Dalle recensioni di Cochrane emerge in effetti che i probiotici possano avere un effetto positivo in caso di diarrea infettiva, inclusa la colite associata a Clostridium difficile. Tuttavia, vi è ancora incertezza su quali probiotici debbano essere utilizzati per quali gruppi di persone e anche per valutare l’efficacia in termini di costi di questo trattamento. «Le recensioni di Cochrane supportano anche l’uso di probiotici nella prevenzione dell’enterocolite necrotizzante nei neonati pretermine, ma con dati insufficienti riguardo ai benefici e ai potenziali effetti avversi nei neonati più a rischio», aggiungono gli autori.

I ricercatori hanno comunque osservato che la top 10 di articoli di Google era piuttosto affidabile: la metà degli articoli aveva la certificazione HONcode (rispetto al 6% degli articoli restanti) e un buon livello di completezza delle informazioni scientifiche.

Una ricerca che conferma quanto sia importante fare attenzione quando si decantano le proprietà “miracolose” di questi microorganismi, e quanto sia importante un’informazione scientifica accuratamente vagliata.

Ecco perché prima di assumere un probiotico (e sempre sotto indicazione medica), contenuto in un alimento, è importante conoscere il nome completo del ceppo di appartenenza, la quantità di probiotici vivi contenuti nel prodotto e le adeguate condizioni di conservazione: informazioni che devono essere, di norma, tutte riportate sulla confezione dei cibi o integratori specifici.

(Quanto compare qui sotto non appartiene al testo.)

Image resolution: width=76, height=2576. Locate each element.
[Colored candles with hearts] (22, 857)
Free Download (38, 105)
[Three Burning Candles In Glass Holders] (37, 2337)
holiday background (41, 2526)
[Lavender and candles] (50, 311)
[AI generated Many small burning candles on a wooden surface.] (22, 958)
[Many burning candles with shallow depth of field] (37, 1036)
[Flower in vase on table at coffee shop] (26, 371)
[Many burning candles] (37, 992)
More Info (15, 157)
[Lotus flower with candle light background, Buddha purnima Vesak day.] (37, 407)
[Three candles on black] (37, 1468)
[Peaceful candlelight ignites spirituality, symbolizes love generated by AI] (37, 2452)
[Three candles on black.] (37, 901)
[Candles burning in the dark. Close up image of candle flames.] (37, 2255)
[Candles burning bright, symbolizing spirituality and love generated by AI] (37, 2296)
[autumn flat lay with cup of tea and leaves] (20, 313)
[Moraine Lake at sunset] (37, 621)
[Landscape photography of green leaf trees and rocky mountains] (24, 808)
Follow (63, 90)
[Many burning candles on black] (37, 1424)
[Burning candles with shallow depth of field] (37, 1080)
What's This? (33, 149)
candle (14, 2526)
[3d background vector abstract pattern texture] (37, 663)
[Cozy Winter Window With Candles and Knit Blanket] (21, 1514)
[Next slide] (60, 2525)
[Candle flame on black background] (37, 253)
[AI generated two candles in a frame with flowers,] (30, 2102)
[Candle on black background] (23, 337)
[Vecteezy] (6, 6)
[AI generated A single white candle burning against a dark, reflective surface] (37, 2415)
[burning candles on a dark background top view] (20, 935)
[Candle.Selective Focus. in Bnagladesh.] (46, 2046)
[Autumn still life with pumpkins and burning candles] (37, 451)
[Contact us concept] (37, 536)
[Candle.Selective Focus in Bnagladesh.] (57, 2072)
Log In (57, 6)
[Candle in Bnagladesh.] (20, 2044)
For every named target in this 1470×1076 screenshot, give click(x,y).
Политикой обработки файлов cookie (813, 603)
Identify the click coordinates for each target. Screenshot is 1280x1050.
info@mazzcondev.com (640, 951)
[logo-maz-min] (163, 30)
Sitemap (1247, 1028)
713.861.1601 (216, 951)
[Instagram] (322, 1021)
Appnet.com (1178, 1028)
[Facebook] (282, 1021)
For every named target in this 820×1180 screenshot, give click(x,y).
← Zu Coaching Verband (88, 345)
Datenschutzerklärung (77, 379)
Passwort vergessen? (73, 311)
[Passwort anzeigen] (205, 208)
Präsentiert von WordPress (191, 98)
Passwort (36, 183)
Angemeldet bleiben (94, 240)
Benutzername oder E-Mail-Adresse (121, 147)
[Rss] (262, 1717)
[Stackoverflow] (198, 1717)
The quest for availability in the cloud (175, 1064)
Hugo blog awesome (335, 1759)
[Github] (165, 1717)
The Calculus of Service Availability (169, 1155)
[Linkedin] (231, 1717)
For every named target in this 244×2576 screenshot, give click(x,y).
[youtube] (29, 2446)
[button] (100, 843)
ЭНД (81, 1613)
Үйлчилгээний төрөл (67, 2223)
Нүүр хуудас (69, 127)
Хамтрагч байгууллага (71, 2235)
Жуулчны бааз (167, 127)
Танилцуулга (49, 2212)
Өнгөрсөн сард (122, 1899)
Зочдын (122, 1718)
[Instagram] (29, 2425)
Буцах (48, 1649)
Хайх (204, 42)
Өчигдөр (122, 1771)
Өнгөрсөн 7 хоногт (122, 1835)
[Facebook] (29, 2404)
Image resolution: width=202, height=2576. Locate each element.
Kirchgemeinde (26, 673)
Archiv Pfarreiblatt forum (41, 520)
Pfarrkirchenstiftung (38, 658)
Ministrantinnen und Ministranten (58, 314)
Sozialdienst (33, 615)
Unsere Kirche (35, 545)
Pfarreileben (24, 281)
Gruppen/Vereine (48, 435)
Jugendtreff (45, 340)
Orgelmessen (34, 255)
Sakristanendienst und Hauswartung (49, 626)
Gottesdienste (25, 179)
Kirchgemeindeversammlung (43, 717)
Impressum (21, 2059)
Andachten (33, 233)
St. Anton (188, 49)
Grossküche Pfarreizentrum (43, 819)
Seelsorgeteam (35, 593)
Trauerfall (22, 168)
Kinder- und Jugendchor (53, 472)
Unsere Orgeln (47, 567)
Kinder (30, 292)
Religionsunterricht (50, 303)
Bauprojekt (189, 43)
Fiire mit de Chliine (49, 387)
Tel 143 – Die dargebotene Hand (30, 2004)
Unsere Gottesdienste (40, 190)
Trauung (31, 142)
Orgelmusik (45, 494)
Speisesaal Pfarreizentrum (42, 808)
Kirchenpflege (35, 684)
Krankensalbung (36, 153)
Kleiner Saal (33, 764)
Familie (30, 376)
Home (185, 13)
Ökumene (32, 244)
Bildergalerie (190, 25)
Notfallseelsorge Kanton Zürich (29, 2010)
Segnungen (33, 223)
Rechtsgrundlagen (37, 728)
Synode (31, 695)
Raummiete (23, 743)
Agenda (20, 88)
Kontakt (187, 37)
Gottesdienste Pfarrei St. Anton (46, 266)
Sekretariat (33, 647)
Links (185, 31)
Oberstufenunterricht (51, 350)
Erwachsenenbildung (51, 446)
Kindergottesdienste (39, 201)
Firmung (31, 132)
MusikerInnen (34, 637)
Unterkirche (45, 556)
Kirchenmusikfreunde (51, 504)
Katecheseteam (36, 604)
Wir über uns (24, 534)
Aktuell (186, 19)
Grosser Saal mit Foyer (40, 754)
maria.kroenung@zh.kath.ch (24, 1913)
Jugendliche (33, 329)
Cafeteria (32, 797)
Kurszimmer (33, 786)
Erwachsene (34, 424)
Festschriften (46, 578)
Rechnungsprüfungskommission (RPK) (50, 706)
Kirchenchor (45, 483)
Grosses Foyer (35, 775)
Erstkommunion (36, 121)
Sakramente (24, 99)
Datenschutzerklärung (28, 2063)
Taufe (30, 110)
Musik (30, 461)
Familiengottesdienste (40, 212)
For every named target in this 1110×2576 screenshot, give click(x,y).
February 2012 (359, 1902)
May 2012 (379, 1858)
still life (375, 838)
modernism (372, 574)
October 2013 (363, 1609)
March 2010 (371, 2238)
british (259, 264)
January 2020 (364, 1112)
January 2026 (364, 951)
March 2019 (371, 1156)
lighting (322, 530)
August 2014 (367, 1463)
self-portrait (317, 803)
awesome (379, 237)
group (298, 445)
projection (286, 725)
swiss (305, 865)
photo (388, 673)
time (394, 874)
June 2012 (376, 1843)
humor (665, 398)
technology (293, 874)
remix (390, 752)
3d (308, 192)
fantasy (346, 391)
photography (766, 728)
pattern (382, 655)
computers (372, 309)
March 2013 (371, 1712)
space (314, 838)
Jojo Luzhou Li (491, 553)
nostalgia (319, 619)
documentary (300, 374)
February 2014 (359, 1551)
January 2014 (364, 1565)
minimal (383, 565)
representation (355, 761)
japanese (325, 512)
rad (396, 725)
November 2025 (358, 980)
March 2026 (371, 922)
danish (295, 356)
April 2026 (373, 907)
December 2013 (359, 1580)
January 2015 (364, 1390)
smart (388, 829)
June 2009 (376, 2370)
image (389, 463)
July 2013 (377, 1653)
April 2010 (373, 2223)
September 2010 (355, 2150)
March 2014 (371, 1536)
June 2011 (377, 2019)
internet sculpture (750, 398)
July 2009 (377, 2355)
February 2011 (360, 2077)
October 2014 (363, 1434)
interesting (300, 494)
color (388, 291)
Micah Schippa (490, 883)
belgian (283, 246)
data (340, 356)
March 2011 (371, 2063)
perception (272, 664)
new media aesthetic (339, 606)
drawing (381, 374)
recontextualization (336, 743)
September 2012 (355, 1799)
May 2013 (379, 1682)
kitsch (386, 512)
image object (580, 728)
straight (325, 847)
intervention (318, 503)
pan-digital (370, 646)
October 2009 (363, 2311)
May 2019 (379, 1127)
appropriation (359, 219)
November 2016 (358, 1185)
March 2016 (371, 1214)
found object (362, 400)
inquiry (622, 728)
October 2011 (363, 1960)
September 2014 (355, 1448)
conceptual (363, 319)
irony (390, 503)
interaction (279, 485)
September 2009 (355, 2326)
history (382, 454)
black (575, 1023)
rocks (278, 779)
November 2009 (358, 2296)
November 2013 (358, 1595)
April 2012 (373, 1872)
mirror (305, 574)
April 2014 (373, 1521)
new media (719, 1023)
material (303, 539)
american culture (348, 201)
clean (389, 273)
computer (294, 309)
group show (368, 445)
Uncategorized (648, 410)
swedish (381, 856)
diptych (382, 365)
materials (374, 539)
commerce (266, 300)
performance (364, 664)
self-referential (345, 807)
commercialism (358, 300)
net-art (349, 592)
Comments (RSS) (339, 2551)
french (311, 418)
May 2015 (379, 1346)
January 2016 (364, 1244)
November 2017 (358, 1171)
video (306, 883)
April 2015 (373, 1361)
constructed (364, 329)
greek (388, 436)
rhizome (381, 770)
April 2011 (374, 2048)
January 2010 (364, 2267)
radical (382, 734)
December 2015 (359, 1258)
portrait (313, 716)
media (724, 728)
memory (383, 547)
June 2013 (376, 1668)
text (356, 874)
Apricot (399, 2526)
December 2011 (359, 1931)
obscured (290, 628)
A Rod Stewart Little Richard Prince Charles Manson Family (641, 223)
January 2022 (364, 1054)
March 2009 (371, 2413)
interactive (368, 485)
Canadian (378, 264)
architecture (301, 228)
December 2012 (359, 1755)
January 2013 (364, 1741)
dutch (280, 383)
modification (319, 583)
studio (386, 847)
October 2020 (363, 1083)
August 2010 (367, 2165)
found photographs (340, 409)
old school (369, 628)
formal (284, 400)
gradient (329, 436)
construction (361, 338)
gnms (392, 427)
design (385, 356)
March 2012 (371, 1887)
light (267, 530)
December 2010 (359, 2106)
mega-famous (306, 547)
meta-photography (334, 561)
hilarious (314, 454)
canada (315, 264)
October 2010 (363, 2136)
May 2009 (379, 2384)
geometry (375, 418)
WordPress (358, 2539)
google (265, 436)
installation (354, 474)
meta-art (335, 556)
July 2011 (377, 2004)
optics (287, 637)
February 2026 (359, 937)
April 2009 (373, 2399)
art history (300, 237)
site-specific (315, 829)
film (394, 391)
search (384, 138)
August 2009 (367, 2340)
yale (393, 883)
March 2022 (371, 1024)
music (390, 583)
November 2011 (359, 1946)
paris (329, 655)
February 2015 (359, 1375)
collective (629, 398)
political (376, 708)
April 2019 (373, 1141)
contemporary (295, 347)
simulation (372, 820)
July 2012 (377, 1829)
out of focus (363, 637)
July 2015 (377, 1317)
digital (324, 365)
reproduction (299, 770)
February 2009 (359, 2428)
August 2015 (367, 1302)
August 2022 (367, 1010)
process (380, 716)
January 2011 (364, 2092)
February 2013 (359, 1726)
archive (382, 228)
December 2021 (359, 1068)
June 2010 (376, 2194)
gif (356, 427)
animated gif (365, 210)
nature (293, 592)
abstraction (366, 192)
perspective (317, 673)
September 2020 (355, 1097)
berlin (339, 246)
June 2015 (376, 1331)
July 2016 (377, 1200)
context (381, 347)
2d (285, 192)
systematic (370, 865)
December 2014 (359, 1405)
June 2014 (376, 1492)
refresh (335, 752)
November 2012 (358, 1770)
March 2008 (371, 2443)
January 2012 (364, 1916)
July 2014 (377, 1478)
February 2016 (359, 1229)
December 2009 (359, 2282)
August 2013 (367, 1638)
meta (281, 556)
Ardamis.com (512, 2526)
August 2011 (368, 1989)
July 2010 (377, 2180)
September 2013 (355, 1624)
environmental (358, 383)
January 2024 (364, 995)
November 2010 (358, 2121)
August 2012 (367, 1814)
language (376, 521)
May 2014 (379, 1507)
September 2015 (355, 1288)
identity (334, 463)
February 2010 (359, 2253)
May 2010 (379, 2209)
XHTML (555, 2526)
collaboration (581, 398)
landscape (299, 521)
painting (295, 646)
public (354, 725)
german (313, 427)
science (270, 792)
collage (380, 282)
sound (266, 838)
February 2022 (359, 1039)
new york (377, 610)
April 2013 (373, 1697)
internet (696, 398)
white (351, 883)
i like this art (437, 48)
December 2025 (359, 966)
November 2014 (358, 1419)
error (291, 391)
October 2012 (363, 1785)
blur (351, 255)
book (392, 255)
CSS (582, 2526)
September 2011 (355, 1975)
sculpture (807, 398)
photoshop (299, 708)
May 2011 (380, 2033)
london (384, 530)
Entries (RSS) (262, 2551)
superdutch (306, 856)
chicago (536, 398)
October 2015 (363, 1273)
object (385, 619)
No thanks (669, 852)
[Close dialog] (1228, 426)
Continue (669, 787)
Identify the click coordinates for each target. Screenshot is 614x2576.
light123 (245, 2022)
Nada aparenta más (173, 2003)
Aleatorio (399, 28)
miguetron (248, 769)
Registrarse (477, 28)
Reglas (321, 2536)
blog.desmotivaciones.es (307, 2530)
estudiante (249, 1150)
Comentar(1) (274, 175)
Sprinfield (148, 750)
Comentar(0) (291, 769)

È importante ricordare che, sebbene abbiano nomi tra loro simili – ad esempio Lactobacillus casei Shirota, Lactobacillus johnsonii, La1 e così via – in realtà il principio di azione di questi microorganismi è differente, così come le reazioni che potrebbero suscitare nell’organismo a causa di uno scorretto utilizzo o di un sovradosaggio.